In this episode of the podcast, Elizabeth Rush reflects on climate change as a transformational force on our landscapes and the words we might use to grasp this shifting reality. Her book Rising: Dispatches from the New American Shore was recently nominated for a Pulitzer Prize for its rigorous reporting on America’s vulnerability to rising seas. This narrated essay is an account of the days she spent driving through the Pacific Northwest while on a tour for the book—a time of wildfires, loss, and possible futures.
From the episode:
Mile 98
Literary pilgrimages braid word and world. I start the day with a Robert Hass poem, the one that opens this way: “Tomales Bay is flat blue in the Indian summer heat.” Hours later I sit on a log at the water’s edge as the actual place unfurls: wide-winged predators, tidal channels, and the bay beyond. Tule and verbena and the sound of blue thistles touching in the dry heat. In the marsh, I found a deer hoof—just the hoof—skin still on the shin. The shin snapped clean right above the ankle. There were flies in the air, though I did not see the carcass anywhere.
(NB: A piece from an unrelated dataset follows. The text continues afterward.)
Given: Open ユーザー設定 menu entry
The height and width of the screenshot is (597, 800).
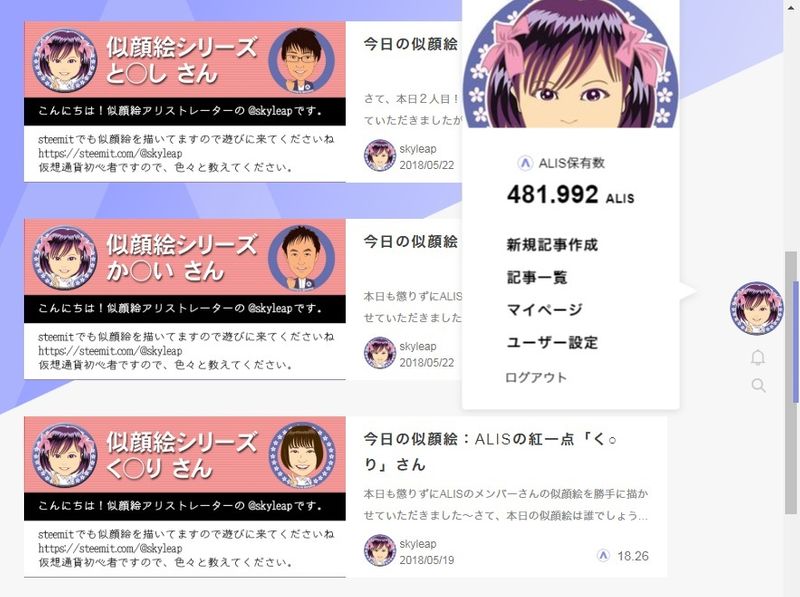Looking at the screenshot, I should [x=552, y=342].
The soil here is damp and dark. I sit surrounded by a sea of swollen-fingered succulents. People call this plant pickleweed because—well, because it looks like a bunch of pickles got together and formed a forest of bonsai pickle trees. Soon this forest will be underwater, not just temporarily but for good. Which is another way of saying I can’t stop thinking about the old maps and their moving edges.
Down at the marsh lip, next to no movement in the heat of midday. Still deeper in the soil, the rhizomatic language of bullgrass roots, the things they say during flight.